It is 6:08 PM on a Friday night. In summer. In the third largest city in America.
I am sitting on my couch, listening to a relaxation playlist on Spotify while my cat kneads my stomach fat.
The excitement of my night will likely be what marinade I choose for the fresh salmon I bought on my way home from work, and what movie I choose on Netflix.
Such has been an accurate description of almost every Friday night I’ve had for the last 5 months.
Sometimes, this is fine. Sometimes I relish in the slow and hazy schedule of not being able to have a real schedule. I tell myself that I am super zen about the whole thing and that I have accepted my current lot in life. That I’m cool with spending age 24, the so-called “prime of my life,” in a health-induced purgatory because “it is what it is.” Sometimes I mean it.

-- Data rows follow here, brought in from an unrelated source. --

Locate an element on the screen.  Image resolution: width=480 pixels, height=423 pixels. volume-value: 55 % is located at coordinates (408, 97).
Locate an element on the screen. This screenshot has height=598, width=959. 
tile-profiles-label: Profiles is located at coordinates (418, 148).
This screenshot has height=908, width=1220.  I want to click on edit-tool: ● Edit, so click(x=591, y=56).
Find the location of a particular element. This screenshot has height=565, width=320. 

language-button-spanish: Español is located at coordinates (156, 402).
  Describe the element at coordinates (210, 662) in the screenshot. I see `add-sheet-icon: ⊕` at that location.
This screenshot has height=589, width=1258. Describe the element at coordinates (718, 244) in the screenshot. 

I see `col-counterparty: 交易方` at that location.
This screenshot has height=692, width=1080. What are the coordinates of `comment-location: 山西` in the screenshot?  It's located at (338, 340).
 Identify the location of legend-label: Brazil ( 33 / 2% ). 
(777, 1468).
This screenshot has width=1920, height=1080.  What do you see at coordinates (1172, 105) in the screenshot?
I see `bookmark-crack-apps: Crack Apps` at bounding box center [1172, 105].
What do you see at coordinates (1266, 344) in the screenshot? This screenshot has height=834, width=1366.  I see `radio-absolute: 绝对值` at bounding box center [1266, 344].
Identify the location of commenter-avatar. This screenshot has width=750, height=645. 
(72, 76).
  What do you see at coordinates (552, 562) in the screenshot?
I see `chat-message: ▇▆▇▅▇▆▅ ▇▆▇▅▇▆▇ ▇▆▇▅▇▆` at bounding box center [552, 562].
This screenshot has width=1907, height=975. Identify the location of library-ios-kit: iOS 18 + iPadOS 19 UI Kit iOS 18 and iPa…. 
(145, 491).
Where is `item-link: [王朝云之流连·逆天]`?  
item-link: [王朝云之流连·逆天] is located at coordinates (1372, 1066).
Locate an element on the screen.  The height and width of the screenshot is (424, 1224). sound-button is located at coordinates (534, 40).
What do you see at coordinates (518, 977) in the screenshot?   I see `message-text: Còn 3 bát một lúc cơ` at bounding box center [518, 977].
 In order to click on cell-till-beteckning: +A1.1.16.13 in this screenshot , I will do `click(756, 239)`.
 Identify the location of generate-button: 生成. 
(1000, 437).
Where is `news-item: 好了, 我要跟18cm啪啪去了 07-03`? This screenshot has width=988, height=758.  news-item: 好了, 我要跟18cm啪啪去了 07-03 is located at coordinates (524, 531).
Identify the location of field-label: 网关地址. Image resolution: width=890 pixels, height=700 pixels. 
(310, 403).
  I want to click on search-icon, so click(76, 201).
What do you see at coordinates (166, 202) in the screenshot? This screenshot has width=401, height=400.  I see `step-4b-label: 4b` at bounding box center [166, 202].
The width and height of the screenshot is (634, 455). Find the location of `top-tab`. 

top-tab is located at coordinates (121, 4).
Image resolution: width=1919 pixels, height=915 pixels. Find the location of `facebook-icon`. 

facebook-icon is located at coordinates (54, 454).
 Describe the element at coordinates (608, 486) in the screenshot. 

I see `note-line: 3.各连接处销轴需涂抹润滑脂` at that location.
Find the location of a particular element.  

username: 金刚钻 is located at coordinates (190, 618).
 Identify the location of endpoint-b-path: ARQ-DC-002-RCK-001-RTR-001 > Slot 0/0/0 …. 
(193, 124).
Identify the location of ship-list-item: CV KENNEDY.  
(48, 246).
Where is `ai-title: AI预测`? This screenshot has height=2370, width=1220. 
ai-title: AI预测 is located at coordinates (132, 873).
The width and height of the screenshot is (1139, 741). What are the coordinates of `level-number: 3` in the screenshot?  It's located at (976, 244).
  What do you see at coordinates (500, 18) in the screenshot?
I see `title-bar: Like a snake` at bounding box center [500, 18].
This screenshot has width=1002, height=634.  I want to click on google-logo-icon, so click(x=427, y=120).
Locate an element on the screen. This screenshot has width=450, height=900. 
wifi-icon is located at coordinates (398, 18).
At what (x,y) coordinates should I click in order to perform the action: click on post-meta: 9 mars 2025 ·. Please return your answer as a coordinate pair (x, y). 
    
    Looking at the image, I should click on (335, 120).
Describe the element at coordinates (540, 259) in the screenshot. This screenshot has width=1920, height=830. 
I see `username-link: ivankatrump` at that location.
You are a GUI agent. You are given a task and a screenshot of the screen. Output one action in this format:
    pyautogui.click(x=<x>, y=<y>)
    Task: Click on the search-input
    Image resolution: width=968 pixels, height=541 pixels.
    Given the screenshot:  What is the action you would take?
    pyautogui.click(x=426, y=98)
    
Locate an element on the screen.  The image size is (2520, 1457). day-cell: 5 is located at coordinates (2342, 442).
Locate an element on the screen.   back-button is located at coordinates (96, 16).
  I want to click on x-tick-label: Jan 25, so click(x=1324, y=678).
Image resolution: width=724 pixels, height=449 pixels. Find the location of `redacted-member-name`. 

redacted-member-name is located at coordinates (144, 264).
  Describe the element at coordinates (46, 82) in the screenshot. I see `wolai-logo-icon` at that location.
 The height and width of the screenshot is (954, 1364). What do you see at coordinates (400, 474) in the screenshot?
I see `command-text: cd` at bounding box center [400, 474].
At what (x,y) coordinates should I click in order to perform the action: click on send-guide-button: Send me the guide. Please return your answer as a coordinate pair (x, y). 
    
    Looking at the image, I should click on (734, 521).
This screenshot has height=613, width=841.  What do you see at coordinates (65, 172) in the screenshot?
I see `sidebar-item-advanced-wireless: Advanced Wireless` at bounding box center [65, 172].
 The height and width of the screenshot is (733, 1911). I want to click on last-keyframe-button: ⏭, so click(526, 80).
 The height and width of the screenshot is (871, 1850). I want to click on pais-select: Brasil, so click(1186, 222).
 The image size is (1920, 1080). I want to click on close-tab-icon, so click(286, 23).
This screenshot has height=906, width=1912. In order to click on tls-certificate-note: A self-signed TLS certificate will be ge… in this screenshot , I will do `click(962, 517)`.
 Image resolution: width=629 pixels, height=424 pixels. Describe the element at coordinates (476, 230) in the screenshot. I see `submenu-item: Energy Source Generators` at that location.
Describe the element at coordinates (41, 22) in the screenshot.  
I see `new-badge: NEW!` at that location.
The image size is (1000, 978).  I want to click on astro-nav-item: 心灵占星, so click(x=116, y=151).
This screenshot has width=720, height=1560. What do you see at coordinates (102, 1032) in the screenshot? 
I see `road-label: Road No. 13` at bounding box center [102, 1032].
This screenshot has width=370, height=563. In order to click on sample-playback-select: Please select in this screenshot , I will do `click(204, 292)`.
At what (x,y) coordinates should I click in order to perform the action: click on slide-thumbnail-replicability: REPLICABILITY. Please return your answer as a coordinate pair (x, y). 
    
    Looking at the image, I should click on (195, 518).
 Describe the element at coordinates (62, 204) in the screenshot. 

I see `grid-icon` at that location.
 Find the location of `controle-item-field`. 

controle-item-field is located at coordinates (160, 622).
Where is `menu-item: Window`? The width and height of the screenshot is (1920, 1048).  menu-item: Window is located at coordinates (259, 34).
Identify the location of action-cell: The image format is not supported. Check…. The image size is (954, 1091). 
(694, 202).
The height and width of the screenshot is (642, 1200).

Sometimes, this is really not fine. This week, I had a good day. A day where for most of it, I pretty much forgot I was sick at all. I went grocery shopping, did some cooking, got my nails done, and went to a wonderful dinner with a group of my closest friends. I ate great food on a patio in the warm weather and told stories and laughed and read our horoscopes. I actually found myself thinking, as I walked home, “maybe I’m fine. Maybe this sickness is going away, and I’m being overly-cautious by passing on social plans for fear of making myself worse.”
The next day was one of the worst symptom days I’ve had in a long time. It felt personal–– like a jab from the universe, saying “you think you’re normal? You think you can do all the things a healthy person can do and not pay for it? You can’t. In case you’d forgotten.”
That night, I laid in bed trying and failing at sleep. I was under the assault of a bone-crushing fatigue that made it impossible to do anything but half-way watch Law & Order reruns and stare at my cat until he got unnerved and turned around.
Sometimes, I have a wise thing to say. A piece of advice. Something I’ve learned from my illness. Something being sick has made me more aware of that I’m thankful for.
Other nights, like that one, or tonight, I don’t. I’m just mad, and sad, and sick. Usually I think I’m making my illness more palatable for the universe by adding a happy spin on the end. “My joints hurt so bad I can’t think–– but it’s fine, I’m really getting to catch up on my reading!” I rarely leave it at “Hey–– I feel like a pile of hot garbage today. That is all.” But I figure sometimes, it’s more honest to leave it at that. And if I truly want people to have awareness of what it’s like to live with a chronic illness, I should be honest, right? Sometimes you have a day that doesn’t end with a bright shiny spin of positivity, and that’s okay, too. Your life is not a PR angle, it’s just your life.
So in the spirit of honesty and not sugarcoating: Hey–– I feel like a pile of hot garbage today. That is all.